- **Required work**:
What appears in the data must be reproduced exactly.

- **Stored records**:
++++++
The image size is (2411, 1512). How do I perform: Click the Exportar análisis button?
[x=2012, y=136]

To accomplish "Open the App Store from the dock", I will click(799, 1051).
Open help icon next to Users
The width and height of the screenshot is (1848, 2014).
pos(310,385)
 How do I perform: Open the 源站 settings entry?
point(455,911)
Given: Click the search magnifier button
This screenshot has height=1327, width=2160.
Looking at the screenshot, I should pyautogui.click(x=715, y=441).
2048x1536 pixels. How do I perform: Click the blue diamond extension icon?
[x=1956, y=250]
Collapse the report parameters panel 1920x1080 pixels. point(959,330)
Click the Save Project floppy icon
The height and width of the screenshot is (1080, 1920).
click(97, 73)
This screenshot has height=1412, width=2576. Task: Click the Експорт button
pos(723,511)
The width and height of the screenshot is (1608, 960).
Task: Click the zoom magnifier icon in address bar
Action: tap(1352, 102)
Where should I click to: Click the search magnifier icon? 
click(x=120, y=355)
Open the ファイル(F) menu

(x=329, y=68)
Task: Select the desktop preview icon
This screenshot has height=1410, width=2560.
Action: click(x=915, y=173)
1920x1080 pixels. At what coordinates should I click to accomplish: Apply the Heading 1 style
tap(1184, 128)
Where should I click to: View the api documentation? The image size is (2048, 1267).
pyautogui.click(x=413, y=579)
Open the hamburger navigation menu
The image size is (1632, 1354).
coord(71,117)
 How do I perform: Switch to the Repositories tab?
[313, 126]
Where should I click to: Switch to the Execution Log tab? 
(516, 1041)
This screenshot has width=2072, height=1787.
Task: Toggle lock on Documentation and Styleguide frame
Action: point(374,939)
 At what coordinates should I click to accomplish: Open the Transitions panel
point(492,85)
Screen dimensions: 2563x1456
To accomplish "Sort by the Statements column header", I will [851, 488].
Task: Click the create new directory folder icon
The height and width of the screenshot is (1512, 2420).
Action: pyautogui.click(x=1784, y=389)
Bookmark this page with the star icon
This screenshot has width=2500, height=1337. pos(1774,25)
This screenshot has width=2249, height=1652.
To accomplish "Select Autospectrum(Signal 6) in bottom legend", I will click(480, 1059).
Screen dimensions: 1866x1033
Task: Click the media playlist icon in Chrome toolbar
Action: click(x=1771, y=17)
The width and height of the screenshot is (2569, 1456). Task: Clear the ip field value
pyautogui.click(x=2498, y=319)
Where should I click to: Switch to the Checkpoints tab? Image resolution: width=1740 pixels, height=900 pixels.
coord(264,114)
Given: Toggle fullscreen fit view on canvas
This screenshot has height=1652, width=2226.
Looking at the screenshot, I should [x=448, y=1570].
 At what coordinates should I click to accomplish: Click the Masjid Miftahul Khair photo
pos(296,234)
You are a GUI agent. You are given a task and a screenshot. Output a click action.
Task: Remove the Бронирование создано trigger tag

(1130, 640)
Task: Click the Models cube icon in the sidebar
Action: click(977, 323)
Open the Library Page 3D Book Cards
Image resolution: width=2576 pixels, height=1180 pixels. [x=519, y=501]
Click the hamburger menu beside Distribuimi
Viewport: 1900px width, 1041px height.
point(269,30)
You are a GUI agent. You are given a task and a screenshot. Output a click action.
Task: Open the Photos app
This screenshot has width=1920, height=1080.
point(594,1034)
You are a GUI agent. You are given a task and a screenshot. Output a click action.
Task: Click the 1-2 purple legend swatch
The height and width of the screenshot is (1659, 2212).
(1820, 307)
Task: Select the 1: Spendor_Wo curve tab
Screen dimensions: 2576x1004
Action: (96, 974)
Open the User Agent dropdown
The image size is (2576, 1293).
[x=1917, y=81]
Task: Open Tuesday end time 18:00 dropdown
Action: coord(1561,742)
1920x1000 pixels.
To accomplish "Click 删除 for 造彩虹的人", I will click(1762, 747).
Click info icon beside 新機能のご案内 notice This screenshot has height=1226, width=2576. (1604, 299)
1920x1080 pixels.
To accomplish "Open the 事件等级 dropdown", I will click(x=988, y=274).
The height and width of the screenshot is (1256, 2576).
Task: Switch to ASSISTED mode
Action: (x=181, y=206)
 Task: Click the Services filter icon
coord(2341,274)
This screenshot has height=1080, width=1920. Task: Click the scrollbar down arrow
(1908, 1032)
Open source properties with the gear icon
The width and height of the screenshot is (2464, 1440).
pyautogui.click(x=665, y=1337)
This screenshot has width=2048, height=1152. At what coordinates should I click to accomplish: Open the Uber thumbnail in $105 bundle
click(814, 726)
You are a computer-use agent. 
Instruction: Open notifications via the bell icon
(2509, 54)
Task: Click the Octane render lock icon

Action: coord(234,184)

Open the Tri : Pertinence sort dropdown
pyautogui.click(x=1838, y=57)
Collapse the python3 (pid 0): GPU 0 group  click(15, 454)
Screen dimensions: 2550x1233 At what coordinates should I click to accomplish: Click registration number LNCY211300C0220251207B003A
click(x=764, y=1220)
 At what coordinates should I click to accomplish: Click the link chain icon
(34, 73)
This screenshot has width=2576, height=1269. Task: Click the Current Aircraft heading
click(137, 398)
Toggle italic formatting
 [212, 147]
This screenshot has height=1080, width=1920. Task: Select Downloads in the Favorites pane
++++++
- **Problem solution**:
The image size is (2411, 1512). How do I perform: Click the Exportar análisis button?
[x=2012, y=136]

To accomplish "Open the App Store from the dock", I will click(799, 1051).
Open help icon next to Users
The width and height of the screenshot is (1848, 2014).
pos(310,385)
 How do I perform: Open the 源站 settings entry?
point(455,911)
Given: Click the search magnifier button
This screenshot has height=1327, width=2160.
Looking at the screenshot, I should pyautogui.click(x=715, y=441).
2048x1536 pixels. How do I perform: Click the blue diamond extension icon?
[x=1956, y=250]
Collapse the report parameters panel 1920x1080 pixels. point(959,330)
Click the Save Project floppy icon
The height and width of the screenshot is (1080, 1920).
click(97, 73)
This screenshot has height=1412, width=2576. Task: Click the Експорт button
pos(723,511)
The width and height of the screenshot is (1608, 960).
Task: Click the zoom magnifier icon in address bar
Action: tap(1352, 102)
Where should I click to: Click the search magnifier icon? 
click(x=120, y=355)
Open the ファイル(F) menu

(x=329, y=68)
Task: Select the desktop preview icon
This screenshot has height=1410, width=2560.
Action: click(x=915, y=173)
1920x1080 pixels. At what coordinates should I click to accomplish: Apply the Heading 1 style
tap(1184, 128)
Where should I click to: View the api documentation? The image size is (2048, 1267).
pyautogui.click(x=413, y=579)
Open the hamburger navigation menu
The image size is (1632, 1354).
coord(71,117)
 How do I perform: Switch to the Repositories tab?
[313, 126]
Where should I click to: Switch to the Execution Log tab? 
(516, 1041)
This screenshot has width=2072, height=1787.
Task: Toggle lock on Documentation and Styleguide frame
Action: point(374,939)
 At what coordinates should I click to accomplish: Open the Transitions panel
point(492,85)
Screen dimensions: 2563x1456
To accomplish "Sort by the Statements column header", I will [851, 488].
Task: Click the create new directory folder icon
The height and width of the screenshot is (1512, 2420).
Action: pyautogui.click(x=1784, y=389)
Bookmark this page with the star icon
This screenshot has width=2500, height=1337. pos(1774,25)
This screenshot has width=2249, height=1652.
To accomplish "Select Autospectrum(Signal 6) in bottom legend", I will click(480, 1059).
Screen dimensions: 1866x1033
Task: Click the media playlist icon in Chrome toolbar
Action: click(x=1771, y=17)
The width and height of the screenshot is (2569, 1456). Task: Clear the ip field value
pyautogui.click(x=2498, y=319)
Where should I click to: Switch to the Checkpoints tab? Image resolution: width=1740 pixels, height=900 pixels.
coord(264,114)
Given: Toggle fullscreen fit view on canvas
This screenshot has height=1652, width=2226.
Looking at the screenshot, I should [x=448, y=1570].
 At what coordinates should I click to accomplish: Click the Masjid Miftahul Khair photo
pos(296,234)
You are a GUI agent. You are given a task and a screenshot. Output a click action.
Task: Remove the Бронирование создано trigger tag

(1130, 640)
Task: Click the Models cube icon in the sidebar
Action: click(977, 323)
Open the Library Page 3D Book Cards
Image resolution: width=2576 pixels, height=1180 pixels. [x=519, y=501]
Click the hamburger menu beside Distribuimi
Viewport: 1900px width, 1041px height.
point(269,30)
You are a GUI agent. You are given a task and a screenshot. Output a click action.
Task: Open the Photos app
This screenshot has width=1920, height=1080.
point(594,1034)
You are a GUI agent. You are given a task and a screenshot. Output a click action.
Task: Click the 1-2 purple legend swatch
The height and width of the screenshot is (1659, 2212).
(1820, 307)
Task: Select the 1: Spendor_Wo curve tab
Screen dimensions: 2576x1004
Action: (96, 974)
Open the User Agent dropdown
The image size is (2576, 1293).
[x=1917, y=81]
Task: Open Tuesday end time 18:00 dropdown
Action: coord(1561,742)
1920x1000 pixels.
To accomplish "Click 删除 for 造彩虹的人", I will click(1762, 747).
Click info icon beside 新機能のご案内 notice This screenshot has height=1226, width=2576. (1604, 299)
1920x1080 pixels.
To accomplish "Open the 事件等级 dropdown", I will click(x=988, y=274).
The height and width of the screenshot is (1256, 2576).
Task: Switch to ASSISTED mode
Action: (x=181, y=206)
 Task: Click the Services filter icon
coord(2341,274)
This screenshot has height=1080, width=1920. Task: Click the scrollbar down arrow
(1908, 1032)
Open source properties with the gear icon
The width and height of the screenshot is (2464, 1440).
pyautogui.click(x=665, y=1337)
This screenshot has width=2048, height=1152. At what coordinates should I click to accomplish: Open the Uber thumbnail in $105 bundle
click(814, 726)
You are a computer-use agent. 
Instruction: Open notifications via the bell icon
(2509, 54)
Task: Click the Octane render lock icon

Action: coord(234,184)

Open the Tri : Pertinence sort dropdown
pyautogui.click(x=1838, y=57)
Collapse the python3 (pid 0): GPU 0 group  click(15, 454)
Screen dimensions: 2550x1233 At what coordinates should I click to accomplish: Click registration number LNCY211300C0220251207B003A
click(x=764, y=1220)
 At what coordinates should I click to accomplish: Click the link chain icon
(34, 73)
This screenshot has width=2576, height=1269. Task: Click the Current Aircraft heading
click(137, 398)
Toggle italic formatting
 [212, 147]
This screenshot has height=1080, width=1920. Task: Select Downloads in the Favorites pane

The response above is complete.